Text:
- - - -

Leitsatz

Im Hinblick auf die eigene Rechtspersönlichkeit der GmbH ist anerkannt, dass eine Strafbarkeit wegen Untreue – trotz Einverständnis der Gesellschafter – dann in Betracht kommt, wenn diese Zustimmung der Gesellschafter zu einem Rechtsgeschäft der GmbH gegenüber treuwidrig und somit wirkungslos ist. Zielt das Handeln des Haupttäters ausschließlich darauf ab, eine strafbare Handlung zu begehen, und weiß dies der Hilfeleistende, so ist sein Tatbeitrag in jedem Fall als strafbare Beihilfehandlung zu werten.

 

Sachverhalt

Das LG hat den Angeklagten wegen Untreue, Angestelltenbestechung und Beihilfe zur Steuerhinterziehung zu einer Gesamtfreiheitsstrafe von drei Jahren und sechs Monaten verurteilt. Der Angeklagte war Gesellschafter zweier Unternehmen und hatte den Abfluss von über 5,5 Mio. DM durch Bezahlung von Scheinrechnungen veranlasst. Das dadurch gewonnene Schwarzgeld setzte er für Schmiergeldzahlungen an M. und H. ein. Diese sorgten als Verantwortliche bei einem Tochterunternehmen der Deutschen Bahn dafür, dass mit Firmen des Angeklagten für diesen lukrative Verträge abgeschlossen wurden. Darüber hinaus gab der AngeklagteM. und H. einen "Tipp", wo und wie sie die erhaltenen Gelder in der Schweiz anlegen konnten. Auf die Revision des Angeklagten hob der BGH die Verurteilungwegen Untreue und Beihilfe zur Steuerhinterziehung auf und verwies die Sache zurück.

 

Entscheidung

Der Untreuetatbestand bezweckt den Schutz des Vermögens, das der Pflichtige zu betreuen hat. Dieser verletzt dementsprechend seine Pflicht nicht, wenn sein Vorgehen im Einverständnis des Vermögensinhabers erfolgt. Handelt es sich um das Vermögen einer GmbH, fehlt es infolgedessen grundsätzlich an der Pflichtwidrigkeit des Handelns, wenn sich die Gesellschafter mit dem Vorgehen des Pflichtigen einverstanden erklärt haben[1]. Im Hinblick auf die eigene Rechtspersönlichkeit der GmbH ist anerkannt, dass eine Strafbarkeit wegen Untreue aber dann in Betracht kommt, wenn die Zustimmung der Gesellschafter zu einem Rechtsgeschäft der GmbH gegenüber treuwidrig und somit wirkungslos ist. Diese Voraussetzung hat der BGH zunächst bejaht, wenn die Zustimmung dazu führt, das Stammkapital der GmbH zu beeinträchtigen[2]. Dem hat er den Fall gleichgestellt, dass die Zustimmung gegen die Grundsätze eines ordentlichen Kaufmanns verstößt[3]. Da jedoch die Gesellschafter nach der gesetzlichen Konzeption grundsätzlich frei sind, über das Gesellschaftsvermögen zu verfügen, hat der BGH den erweiterten Anwendungsbereich unwirksamer Zustimmungen wieder auf Handlungen des Pflichtigen beschränkt, welche die wirtschaftliche Existenz der GmbH gefährden[4]. Diese Rechtsauffassung wurde weiter dahingehend präzisiert, dass die Gesellschafter über das Gesellschaftsvermögen nicht verfügen dürfen, wenn dadurch eine konkrete Existenzgefährdung für die Gesellschaft entsteht, was jedenfalls bei einem Angriff auf das durch § 30 GmbHG geschützte Stammkapital der Fall ist[5]. Feststellungen, dass durch den Entzug der als Schmiergelder benötigten Gelder eine konkrete Existenzgefährdung für die GmbH eingetreten ist, etwa indem das Stammkapital angegriffen wurde, hat das LG aber nicht getroffen, so dass die Entscheidung bereits aus diesem Grund aufzuheben war.

- - - -

Einträge zum Auffinden von Text und Elementen:
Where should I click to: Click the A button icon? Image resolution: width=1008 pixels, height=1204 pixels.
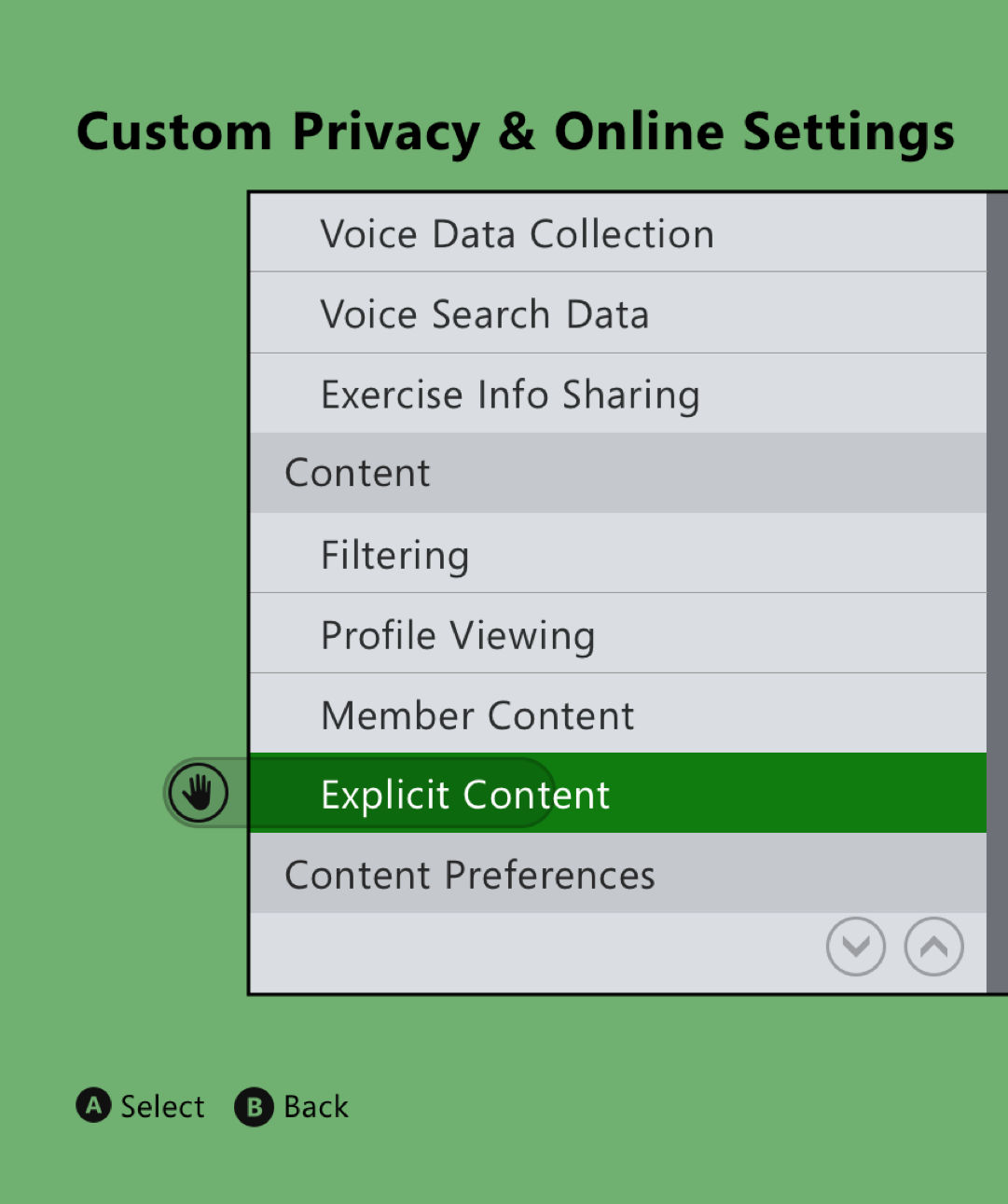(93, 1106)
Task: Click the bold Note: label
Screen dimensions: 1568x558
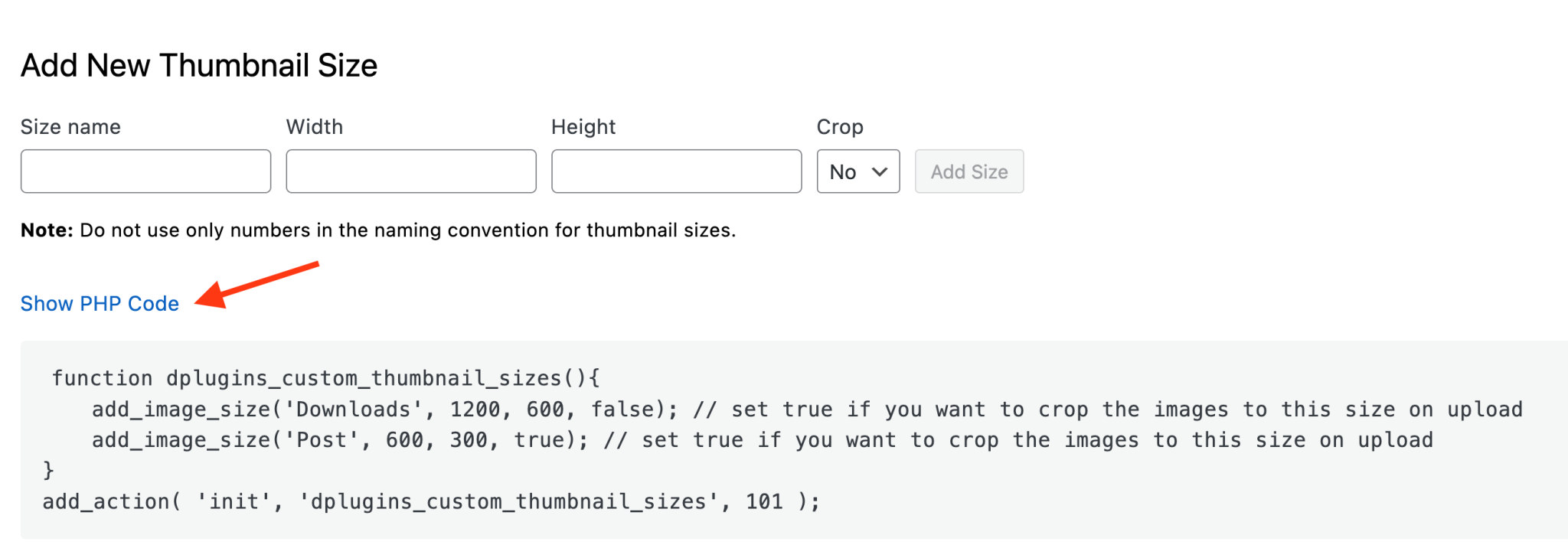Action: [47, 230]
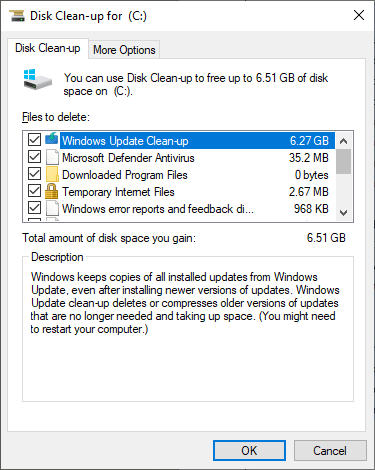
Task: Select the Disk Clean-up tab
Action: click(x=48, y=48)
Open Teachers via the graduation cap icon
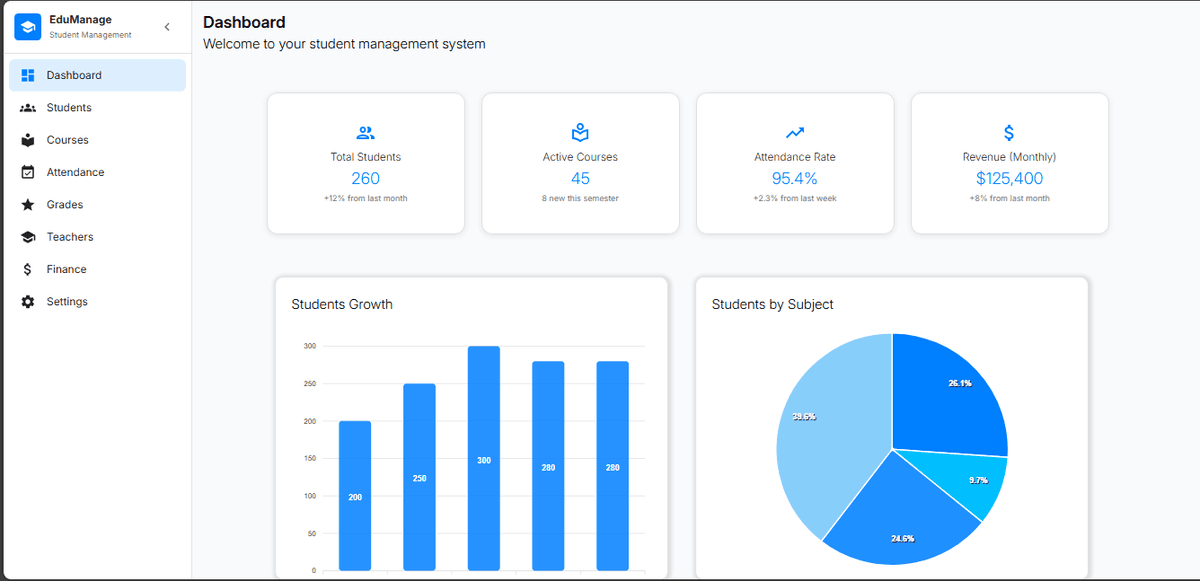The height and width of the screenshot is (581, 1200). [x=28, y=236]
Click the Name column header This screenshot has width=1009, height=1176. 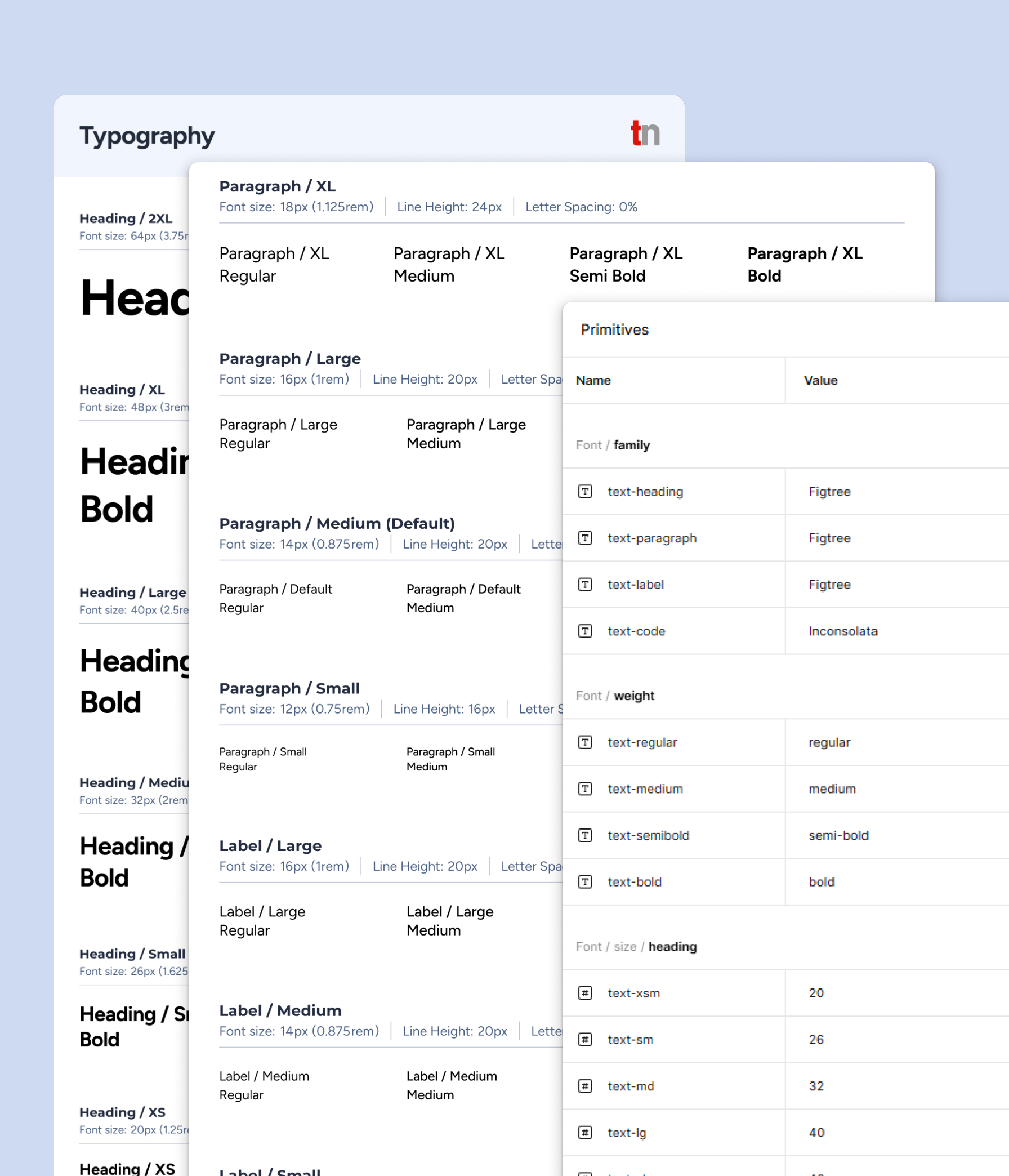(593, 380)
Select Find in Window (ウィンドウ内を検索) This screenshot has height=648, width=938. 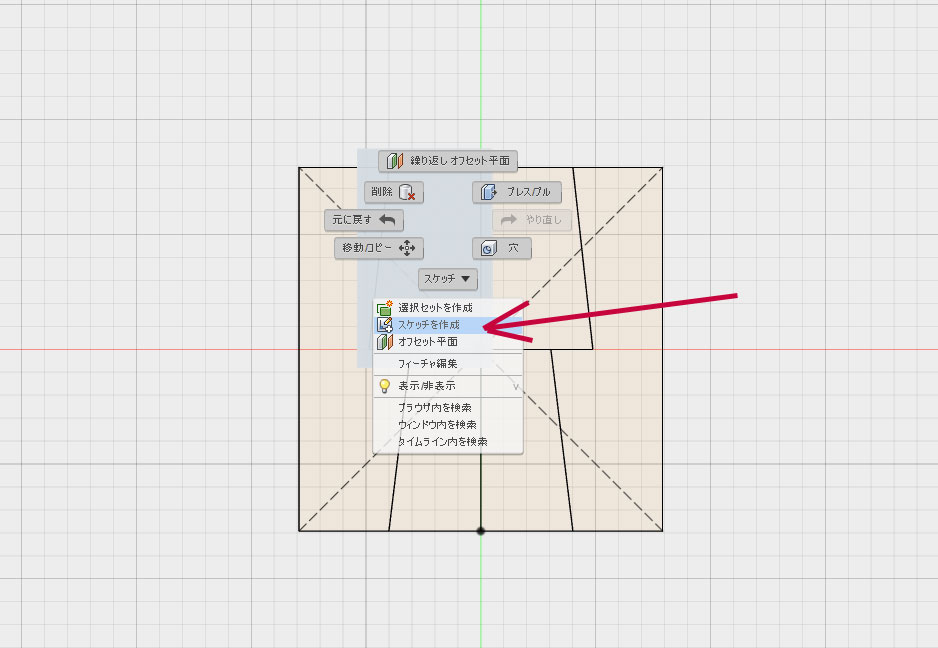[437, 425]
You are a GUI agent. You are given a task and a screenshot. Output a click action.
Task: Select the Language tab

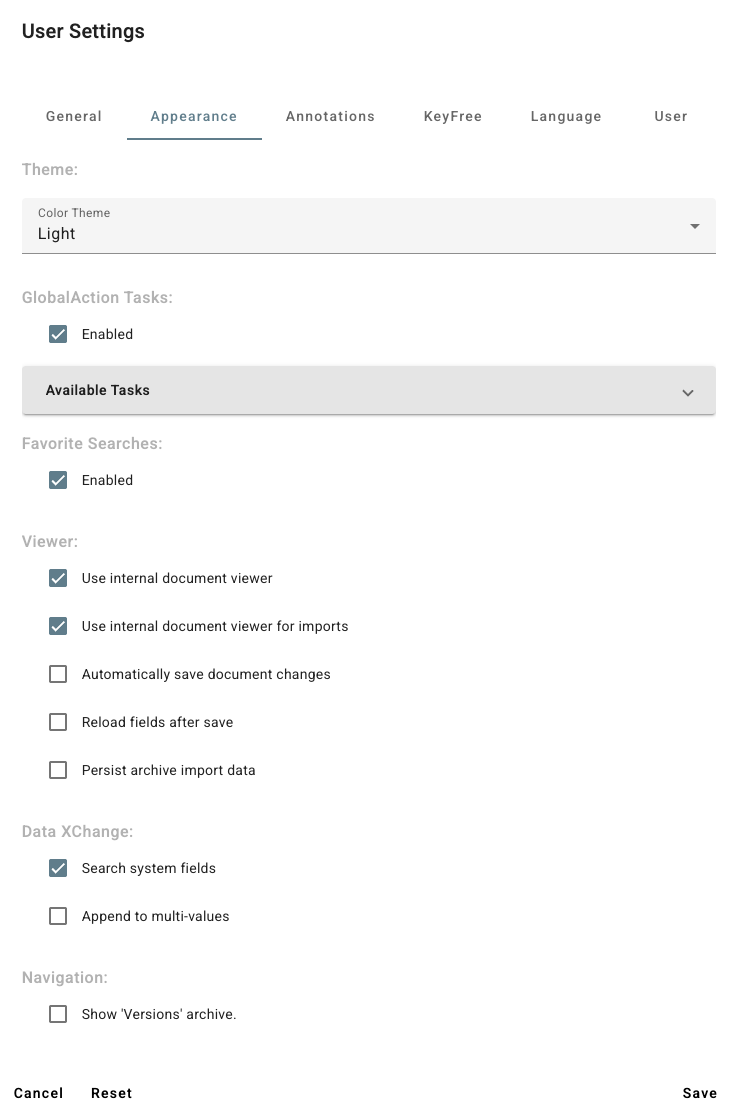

- - - -

Anforderungen:
1. Übernimm aus dem Text wortgetreu alles von „Sachverhalt“ bis hinunter zu „die Sache zurück.“.
2. Zu welcher Gesamtfreiheitsstrafe hat das LG den Angeklagten laut Text verurteilt?
3. Nenne alle Delikte, wegen derer das LG den Angeklagten laut Text verurteilt hat.
Die Einträge haben hiermit nichts zu tun.

Schriftliche Antworten:
1.
Sachverhalt

Das LG hat den Angeklagten wegen Untreue, Angestelltenbestechung und Beihilfe zur Steuerhinterziehung zu einer Gesamtfreiheitsstrafe von drei Jahren und sechs Monaten verurteilt. Der Angeklagte war Gesellschafter zweier Unternehmen und hatte den Abfluss von über 5,5 Mio. DM durch Bezahlung von Scheinrechnungen veranlasst. Das dadurch gewonnene Schwarzgeld setzte er für Schmiergeldzahlungen an M. und H. ein. Diese sorgten als Verantwortliche bei einem Tochterunternehmen der Deutschen Bahn dafür, dass mit Firmen des Angeklagten für diesen lukrative Verträge abgeschlossen wurden. Darüber hinaus gab der AngeklagteM. und H. einen "Tipp", wo und wie sie die erhaltenen Gelder in der Schweiz anlegen konnten. Auf die Revision des Angeklagten hob der BGH die Verurteilungwegen Untreue und Beihilfe zur Steuerhinterziehung auf und verwies die Sache zurück.

2. Zu drei Jahren und sechs Monaten.

3. Untreue, Angestelltenbestechung, Beihilfe zur Steuerhinterziehung